No, the internal file kept on those found guilty of academic misconduct is an internal tracking document and is not part of any official records issued by the university. No internship coordinator or future employer will learn of academic misconduct charges against you through any university document or process. Internship coordinators or future employers will not find out about academic dishonesty charges against you unless you reveal that information yourself.
Understanding what constitutes academic misconduct is the responsibility of the student. Students are strongly encouraged to discuss with their respective instructors any questions about studying for tests, completion of work products, collaboration with others to complete assignments, citation formats, etc. to reduce the likelihood of being charged with academic misconduct. Regardless of whether or not you knew that you were committing academic misconduct, penalties still apply.
The Honor Code Council deals with academic misconduct issues; not disciplinary cases. All disciplinary matters are adjudicated by the Dean of Students Office. Typically, a first-time violator of the Honor Code is not referred to the Dean of Students Office for a disciplinary hearing. Repeat offenders and first-time violators whose cases are egregious in nature will be referred to the Dean of Students Office for potential additional penalties.
Unless the specific group has rules restricting membership or participation due to findings of academic misconduct, your participation is not restricted by any Honor Code policy. It is up to you to decide if you want to share your Honor Code situation with the leadership of any campus-related group.
Honor Code Council hearings are not considered legal proceedings and are not legally binding.
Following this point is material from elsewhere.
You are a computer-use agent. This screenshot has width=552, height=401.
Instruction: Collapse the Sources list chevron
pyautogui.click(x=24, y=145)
No minutes are taken or transcripts recorded. You may bring an attorney or other advocate/supporter to the hearing, but only you can address the council.
If you are over the age of 18, your education records are protected by the Family Educational Rights and Privacy Act (FERPA) and your parents/guardians cannot access those records from the university. In addition, the chair of the Honor Code Council will not discuss charges, hearing details or findings with any parent/guardian without the written permission of the student. In short, your parents/guardians will discover charges of academic dishonesty against you only if you decide to share that information with them.
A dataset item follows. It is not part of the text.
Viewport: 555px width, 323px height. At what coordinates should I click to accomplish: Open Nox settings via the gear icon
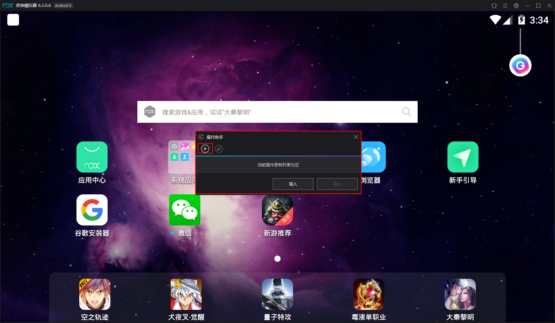pyautogui.click(x=516, y=6)
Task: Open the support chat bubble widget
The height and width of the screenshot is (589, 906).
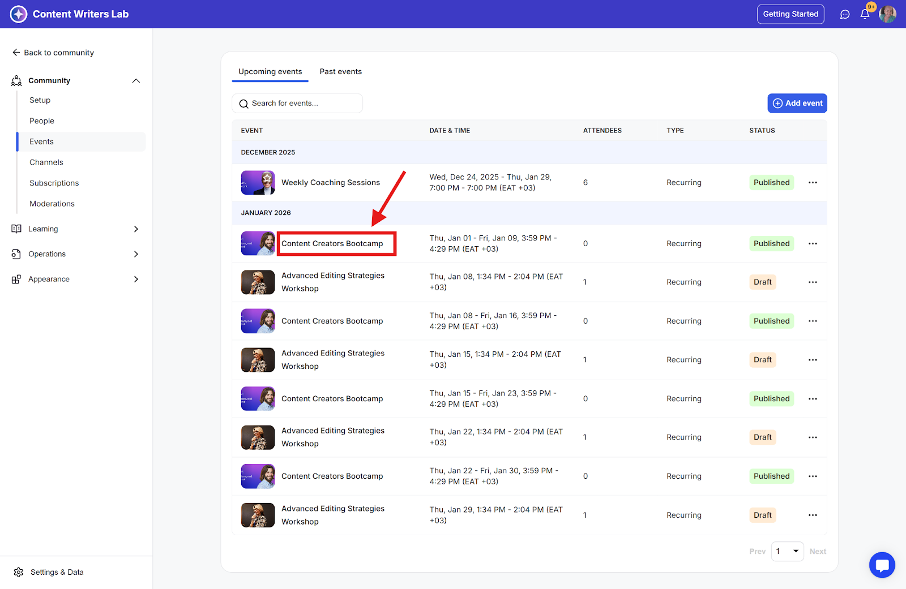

Yes, you can accept the finding of academic misconduct, but appeal the penalty. However, please note the hearing committee has the option of recommending a harsher penalty than the instructor initially proposed.
All members of the Honor Code Council receive training on hearing committee procedures, including confidentiality. In addition, each member of the Honor Code Council signs a confidentiality agreement to help ensure there are no breaches of confidential information.
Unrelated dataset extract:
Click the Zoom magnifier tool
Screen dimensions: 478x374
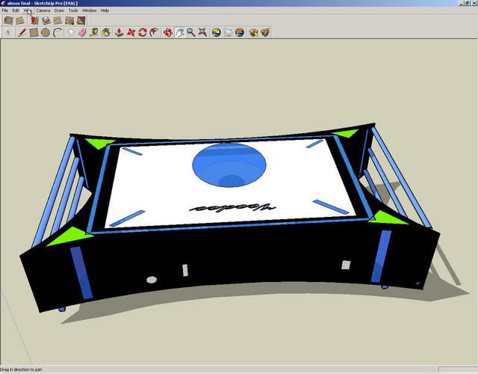tap(191, 33)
Associated Student Government (ASG) makes all student appointments to the Honor Code Council . Contact ASG to inform them of your interest in serving on the Council.
Yes, you will receive a separate hearing, but every attempt will be made to schedule and sequence the hearings against all students on the same day and to be heard by the same hearing committee. For example, if three students are charged with academic dishonesty involving the same class project, each student will have an individual hearing with the committee, but the hearings will be scheduled sequentially so the case can be adjudicated by the same members of the hearing committee.
No, the HCC responds only to allegations made by faculty members against students. You are advised to contact the respective instructors of any student known to engage in academic misconduct and report the allegations.